Splashy graphics like the one below based on the CBO scorings, finally gave the electorate some understanding of what it was that was facing them and simultaneously exposed the accounting tricks and outright lies being peddled by health care reform proponents. Lies like Harry Reid saying the Senate version of health care would only cost $849 billion and would actually reduce the deficit in the first ten years.

(click to enlarge)


As one can see, Reid is counting the first four years as part of the ten - a period where we will be taxed for health care but will not see any of the “benefits” of that taxation. An honest assessment of the cost of health care reform should then shift four years to the right (2014-2023) where the taxation to fund health care and the outlays in health care are more concurrent and which results in the Senate bill actually costing $1.8 trillion over that same period of time.

We dug up this chart at B-Daddy’s behest who has his thought on the matter here and where we agree with his assessment that the Democrats have painted themselves into a corner on this issue.

Not passing healthcare reform would represent an epic failure of the Obama administration given the legislative advantages they possess. And conversely, passage of health care reform may well doom the Democrats in the next two election cycles and the President in ’12 as the electorate, already soured on the Senate bill, realize they will be making 4 years worth of down payments before they are able to move into the house Harry and Nancy built.

(UPDATE #1):It appears we may have been far too forgiving in tabulating the cost of the Senate bill for healthcare reform. Above we covered how the taxes start immediately but the spending doesn’t kick in until much later and progressively at that.

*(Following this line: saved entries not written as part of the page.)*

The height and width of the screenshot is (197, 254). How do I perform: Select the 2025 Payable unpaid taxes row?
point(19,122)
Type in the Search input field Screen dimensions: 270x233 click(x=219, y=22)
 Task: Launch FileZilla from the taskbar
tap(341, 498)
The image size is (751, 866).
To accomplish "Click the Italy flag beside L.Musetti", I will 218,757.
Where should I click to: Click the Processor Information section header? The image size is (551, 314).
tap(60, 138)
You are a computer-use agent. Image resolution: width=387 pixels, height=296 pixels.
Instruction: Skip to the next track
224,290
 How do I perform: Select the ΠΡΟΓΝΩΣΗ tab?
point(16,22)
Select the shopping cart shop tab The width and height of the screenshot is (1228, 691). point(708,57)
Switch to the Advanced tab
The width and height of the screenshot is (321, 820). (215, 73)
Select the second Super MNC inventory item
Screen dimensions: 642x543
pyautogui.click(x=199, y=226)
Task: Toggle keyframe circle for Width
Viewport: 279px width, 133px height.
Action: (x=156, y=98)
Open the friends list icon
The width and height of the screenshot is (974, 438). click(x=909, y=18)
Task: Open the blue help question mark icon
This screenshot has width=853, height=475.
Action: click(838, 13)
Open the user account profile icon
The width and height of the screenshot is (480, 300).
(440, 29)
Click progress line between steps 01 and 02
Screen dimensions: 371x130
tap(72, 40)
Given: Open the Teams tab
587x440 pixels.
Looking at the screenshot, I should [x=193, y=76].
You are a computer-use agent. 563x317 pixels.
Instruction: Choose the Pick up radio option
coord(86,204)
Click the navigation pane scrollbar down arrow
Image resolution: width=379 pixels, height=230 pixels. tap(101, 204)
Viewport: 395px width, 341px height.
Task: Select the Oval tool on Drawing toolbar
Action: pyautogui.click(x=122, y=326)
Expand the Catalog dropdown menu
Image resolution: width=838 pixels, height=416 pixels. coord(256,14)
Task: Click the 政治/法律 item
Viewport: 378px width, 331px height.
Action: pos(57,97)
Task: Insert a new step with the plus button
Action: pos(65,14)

Another budget gimmick employed by the Senate bill is the requirement for individuals to purchase insurance. We’ll let Michael Cannon of the Cato Institute explain:

When the bills force somebody to pay $10,000 to the government, the Congressional Budget Office treats that as a tax. When the government then hands that $10,000 to private insurers, the CBO counts that as government spending. But when the bills achieve the exact same outcome by forcing somebody to pay $10,000 directly to a private insurance company, it appears nowhere in the official CBO cost estimates — neither as federal revenues nor federal spending.

This is an unfunded mandate that is not accounted for in estimating the cost of health care reform. Cannon estimates that when the spending is accounted for in the years 2014 – 2023 (the true lost decade) combined with that unfunded mandate in the same lost decade, the price tag for Obamacare checks in at, gulp…. $6.25 trillion dollars.

You may not want to believe that astronomical number but believe you must that even the whopping $1.8 trillion number estimated by the CBO is a low ball considering the fact they have not factored-in the unfunded mandate that will be borne by the private sector.